Anstatt Trauer, Schuld oder Ohnmacht zu spüren, tritt eine intensive Reaktion nach außen – ein Wutausbruch, eine impulsive Handlung, ein Rückzug.
So wird der Affekt „verlagert“, ohne symbolisiert zu werden.
Diese Dynamik kann in der Therapie irritierend wirken: Patient:innen wirken lebendig, kontaktfreudig, spontan – und zugleich emotional ungreifbar.
Das Analytische Setting bietet hier die Möglichkeit, den Affekt nicht zu unterdrücken, sondern zu halten – bis er in Worte gefasst werden kann.
Therapeutische Implikation: Den Affekt halten, nicht bremsen
Das Ziel in der Behandlung von ADHS ist nicht emotionale Disziplin, sondern emotionale Integration.
Das bedeutet:
Affekte dürfen da sein, aber sie müssen gesehen und verstanden werden.
Der oder die Therapeut:in bietet Halt, indem er/sie den Affekt mitträgt, ohne mitzureagieren.
Der analytische Raum wird so zu einer Zwischenzone zwischen Gefühl und Handlung – einem Ort, an dem das Kind (oder der Erwachsene) lernt, Emotionen zu denken.
Große (2007) betont in ihrem Buch Wie Michel aus Lönneberga, dass Kinder mit ADHS oft „fühlen, bevor sie denken“.

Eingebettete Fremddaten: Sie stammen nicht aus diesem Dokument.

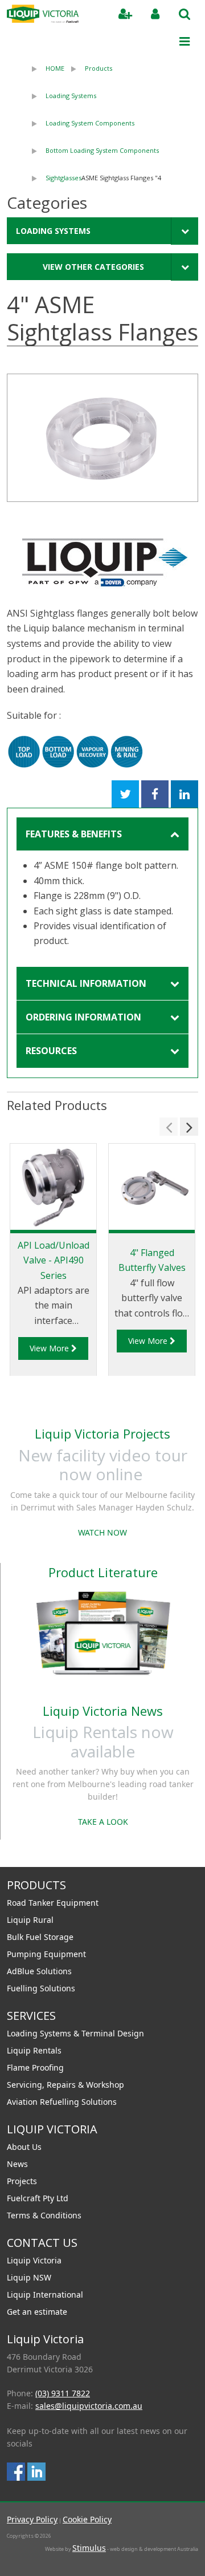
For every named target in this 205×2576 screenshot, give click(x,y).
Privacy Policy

Therapie bedeutet dann, das Denken an das Fühlen heranzuführen – langsam, geduldig und mit Humor.
Fazit
ADHS ist keine Störung der Emotion, sondern der Affektintegration.
Das Gehirn reagiert schnell – das Ich kommt erst hinterher.
Therapie kann hier helfen, den inneren „Filter“ zu entwickeln: nicht indem sie Emotionen dämpft, sondern indem sie ihnen eine Form gibt.
So entsteht mit der Zeit, was neurobiologisch als Reifung und psychodynamisch als Ich-Stärkung verstanden werden kann:
die Fähigkeit, zu fühlen, ohne vom Gefühl verschlungen zu werden.
Literatur
Barkley, R. A. (2018). Taking Charge of ADHD: The Complete, Authoritative Guide for Parents. New York: Guilford Press.
Fonagy, P. & Target, M. (2003). Psychoanalytic Theories: Perspectives from Developmental Psychopathology.London: Whurr.
Bion, W. R. (1962). Learning from Experience. London: Heinemann.
Große, G. (2007). Wie Michel aus Lönneberga: Kinder mit ADHS verstehen und fördern. Stuttgart: Klett-Cotta.